Persistance environnementale

Les PFAS se dégradent très lentement, voire pas du tout, dans la nature. Une étude citée dans l’article estime qu’il faudrait entre 1 000 et 10 000 ans pour que certains de ces composés disparaissent naturellement. Leur persistance s’explique par leur résistance aux processus de dégradation biologiques, chimiques ou thermiques. Une fois rejetés dans l’environnement, ils s’accumulent dans les sols et les nappes phréatiques, contaminant durablement les écosystèmes. En France, des analyses ont révélé des concentrations élevées de PFAS dans les eaux potables de plusieurs régions, comme dans le Morbihan ou l’Isère, où des seuils dépassant les normes européennes ont été mesurés.

Risques sanitaires avérés

L’exposition aux PFAS est associée à plusieurs risques pour la santé humaine, notamment des cancers (rein, testicules, sein), des troubles du système immunitaire, des problèmes de fertilité et des effets sur le développement des enfants. Ces substances sont également suspectées d’interférer avec le système hormonal. Une étude américaine a montré que 97 % de la population des pays industrialisés présente des traces de PFAS dans le sang. En Europe, l’Autorité européenne de sécurité des aliments (EFSA) a fixé en 2020 une dose hebdomadaire tolérable de 4,4 nanogrammes par kilogramme de poids corporel pour l’exposition combinée à certains PFAS, mais les seuils réglementaires restent souvent dépassés.

Investissements insuffisants

Face à l’urgence sanitaire et environnementale, des investissements massifs sont envisagés pour dépolluer les sites contaminés et développer des alternatives aux PFAS. Cependant, l’article souligne que même des budgets colossaux, comme les 1 milliard d’euros prévus par l’Union européenne pour la période 2021-2027, ne suffiraient pas à éliminer ces polluants de manière exhaustive. Les techniques de dépollution actuelles, comme l’incinération ou l’adsorption sur charbon actif, sont coûteuses, énergivores et souvent inefficaces pour certains PFAS. De plus, ces méthodes génèrent parfois des sous-produits toxiques, aggravant le problème.

▶ _Données fournies_
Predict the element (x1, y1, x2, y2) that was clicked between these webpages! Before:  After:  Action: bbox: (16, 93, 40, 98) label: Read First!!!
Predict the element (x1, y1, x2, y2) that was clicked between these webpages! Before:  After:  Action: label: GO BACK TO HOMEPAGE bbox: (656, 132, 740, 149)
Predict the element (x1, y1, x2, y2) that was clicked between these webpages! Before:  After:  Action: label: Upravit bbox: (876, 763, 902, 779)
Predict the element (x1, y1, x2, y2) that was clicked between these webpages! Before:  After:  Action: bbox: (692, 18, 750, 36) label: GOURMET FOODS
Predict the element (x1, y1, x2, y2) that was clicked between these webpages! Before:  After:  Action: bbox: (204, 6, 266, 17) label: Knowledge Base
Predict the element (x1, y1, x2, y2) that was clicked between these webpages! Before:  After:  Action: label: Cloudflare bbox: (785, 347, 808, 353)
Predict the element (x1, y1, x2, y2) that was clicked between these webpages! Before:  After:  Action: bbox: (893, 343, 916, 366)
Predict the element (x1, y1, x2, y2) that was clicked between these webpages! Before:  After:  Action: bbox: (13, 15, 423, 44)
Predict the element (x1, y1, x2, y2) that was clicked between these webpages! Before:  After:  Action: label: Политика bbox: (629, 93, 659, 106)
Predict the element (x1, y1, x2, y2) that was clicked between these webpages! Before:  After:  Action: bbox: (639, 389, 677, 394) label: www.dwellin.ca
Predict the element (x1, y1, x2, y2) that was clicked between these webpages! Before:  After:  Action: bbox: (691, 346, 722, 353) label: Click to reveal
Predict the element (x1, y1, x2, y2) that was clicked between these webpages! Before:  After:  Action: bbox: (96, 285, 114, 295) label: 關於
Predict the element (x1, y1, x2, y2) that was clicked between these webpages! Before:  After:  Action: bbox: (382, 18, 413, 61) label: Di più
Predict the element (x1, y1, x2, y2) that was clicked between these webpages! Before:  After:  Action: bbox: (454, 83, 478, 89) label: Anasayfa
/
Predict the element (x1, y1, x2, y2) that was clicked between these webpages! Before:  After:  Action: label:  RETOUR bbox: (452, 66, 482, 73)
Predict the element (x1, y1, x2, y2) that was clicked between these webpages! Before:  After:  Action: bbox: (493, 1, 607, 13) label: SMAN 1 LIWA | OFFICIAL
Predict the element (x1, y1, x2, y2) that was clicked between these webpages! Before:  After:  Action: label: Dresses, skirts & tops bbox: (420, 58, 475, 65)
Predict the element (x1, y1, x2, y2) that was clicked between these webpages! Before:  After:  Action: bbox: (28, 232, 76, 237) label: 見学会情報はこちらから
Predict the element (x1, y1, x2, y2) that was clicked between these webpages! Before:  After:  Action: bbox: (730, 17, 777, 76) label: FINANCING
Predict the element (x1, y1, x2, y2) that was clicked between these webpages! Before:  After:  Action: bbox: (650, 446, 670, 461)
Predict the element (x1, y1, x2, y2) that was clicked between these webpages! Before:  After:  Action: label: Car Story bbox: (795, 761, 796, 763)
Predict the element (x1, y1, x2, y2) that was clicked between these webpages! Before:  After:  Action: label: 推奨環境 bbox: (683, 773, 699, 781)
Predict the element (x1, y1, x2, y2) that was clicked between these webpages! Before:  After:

▶ _Activités_
a: Répondez à ces questions sur l'extrait consacré aux PFAS :
(i) Selon l'étude citée, combien de temps faudrait-il pour que certains de ces composés disparaissent naturellement ?
(ii) Quelle dose hebdomadaire tolérable l'EFSA a-t-elle fixée en 2020 ?
(iii) Quel budget l'Union européenne prévoit-elle pour la période 2021-2027 ?
b: Recopiez, s'il vous plaît, le passage de l'extrait consacré aux PFAS qui va de « L’exposition aux PFAS » à « restent souvent dépassés. ».

▶ _Réponses par activité_
a:
(i) Entre 1 000 et 10 000 ans.
(ii) 4,4 nanogrammes par kilogramme de poids corporel, pour l'exposition combinée à certains PFAS.
(iii) 1 milliard d'euros.

b:
L’exposition aux PFAS est associée à plusieurs risques pour la santé humaine, notamment des cancers (rein, testicules, sein), des troubles du système immunitaire, des problèmes de fertilité et des effets sur le développement des enfants. Ces substances sont également suspectées d’interférer avec le système hormonal. Une étude américaine a montré que 97 % de la population des pays industrialisés présente des traces de PFAS dans le sang. En Europe, l’Autorité européenne de sécurité des aliments (EFSA) a fixé en 2020 une dose hebdomadaire tolérable de 4,4 nanogrammes par kilogramme de poids corporel pour l’exposition combinée à certains PFAS, mais les seuils réglementaires restent souvent dépassés.